Communément conscients des risques de tensions interethniques qu’implique la série de commémorations, prévue pour 2018, des événements de 1918 (dont le souvenir est conservé par l’historiographie roumaine officielle comme la « réunification » des provinces roumaines intra- et extra-carpatiques – et par l’historiographie officielle hongroise comme la « catastrophe de Trianon »), les « hommes forts » de Budapest, Bucarest et Cluj (pour peu qu’on fixe conventionnellement dans cette dernière ville le centre du pouvoir diffus de l’UDHR sur la minorité hongroise de Roumanie), tous trois assis sur des majorités électorales des plus confortables – à savoir : V. Orbán, L. Dragnea et H. Kelemen – ont visiblement décidé de construire un axe patriote-social et « modérément eurosceptique » (pour reprendre la catégorie idéologique attribuée au FIDESZ par Wikipédia) à l’épreuve des provocations d’éléments chauvins téléguidés par les puissances occidentales. Sans même parler des intérêts communs de la Hongrie et de la Roumanie en Ukraine (face aux brimades anti-minoritaires de la junte pro-OTAN au pouvoir), l’intérêt collectif de la Roumanie dans l’édification de cet axe – qui, par la voix de V. Orbán, lui promet explicitement un appui total dans ses démarches d’intégration régionale (actuellement sabotées par des Etats-membres occidentaux, comme les Pays-bas) – est évident.

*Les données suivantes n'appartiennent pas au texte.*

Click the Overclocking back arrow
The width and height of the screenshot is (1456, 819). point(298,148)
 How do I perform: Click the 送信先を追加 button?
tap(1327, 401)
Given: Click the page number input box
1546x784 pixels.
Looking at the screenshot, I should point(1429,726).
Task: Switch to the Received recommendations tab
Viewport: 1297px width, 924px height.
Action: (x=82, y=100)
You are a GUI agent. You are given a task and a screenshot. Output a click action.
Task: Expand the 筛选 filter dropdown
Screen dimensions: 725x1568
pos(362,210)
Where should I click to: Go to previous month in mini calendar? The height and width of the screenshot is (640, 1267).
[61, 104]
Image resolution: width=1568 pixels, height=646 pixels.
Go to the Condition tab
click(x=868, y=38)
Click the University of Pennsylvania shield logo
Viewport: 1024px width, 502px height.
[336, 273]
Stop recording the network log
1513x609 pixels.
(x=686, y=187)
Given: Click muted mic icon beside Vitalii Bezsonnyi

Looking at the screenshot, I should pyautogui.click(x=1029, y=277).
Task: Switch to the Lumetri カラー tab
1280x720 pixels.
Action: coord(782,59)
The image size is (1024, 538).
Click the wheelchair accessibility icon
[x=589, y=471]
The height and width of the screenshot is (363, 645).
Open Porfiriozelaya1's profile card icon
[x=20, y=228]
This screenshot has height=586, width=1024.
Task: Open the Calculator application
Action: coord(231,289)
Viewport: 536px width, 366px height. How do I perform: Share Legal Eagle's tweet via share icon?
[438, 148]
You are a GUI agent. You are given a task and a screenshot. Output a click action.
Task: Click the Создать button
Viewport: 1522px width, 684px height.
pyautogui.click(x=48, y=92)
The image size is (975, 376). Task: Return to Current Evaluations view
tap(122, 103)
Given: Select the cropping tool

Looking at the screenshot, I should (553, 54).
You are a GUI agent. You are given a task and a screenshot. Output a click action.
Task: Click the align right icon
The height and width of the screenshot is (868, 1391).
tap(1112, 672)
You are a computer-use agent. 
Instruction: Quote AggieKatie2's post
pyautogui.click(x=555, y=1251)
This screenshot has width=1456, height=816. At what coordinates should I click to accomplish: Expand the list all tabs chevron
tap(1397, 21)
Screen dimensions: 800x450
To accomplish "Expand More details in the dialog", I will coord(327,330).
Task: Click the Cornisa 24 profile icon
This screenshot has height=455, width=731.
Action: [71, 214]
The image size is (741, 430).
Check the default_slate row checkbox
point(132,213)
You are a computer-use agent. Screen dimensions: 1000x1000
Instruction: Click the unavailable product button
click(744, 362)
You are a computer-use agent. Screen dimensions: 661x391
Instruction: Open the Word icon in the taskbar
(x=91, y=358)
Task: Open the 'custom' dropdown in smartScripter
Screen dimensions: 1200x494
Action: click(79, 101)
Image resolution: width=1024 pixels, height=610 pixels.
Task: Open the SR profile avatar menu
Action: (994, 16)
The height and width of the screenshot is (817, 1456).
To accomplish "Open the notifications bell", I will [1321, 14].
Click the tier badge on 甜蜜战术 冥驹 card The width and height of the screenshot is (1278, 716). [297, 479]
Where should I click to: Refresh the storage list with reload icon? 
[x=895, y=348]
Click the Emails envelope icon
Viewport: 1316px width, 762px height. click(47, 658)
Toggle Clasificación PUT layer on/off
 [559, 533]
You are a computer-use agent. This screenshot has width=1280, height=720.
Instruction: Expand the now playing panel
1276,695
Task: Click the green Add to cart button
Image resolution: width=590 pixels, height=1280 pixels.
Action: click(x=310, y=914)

Suffira-t-il à imposer un minimum de discipline géostratégique à une classe politique roumaine dangereusement dominée par les intérêts personnels (y compris de type mafieux) et puissamment influencée par les instruments du soft power occidental (et notamment allemand) ? Voilà, probablement, la principale inconnue à court terme de cette nouvelle équation centre-européenne.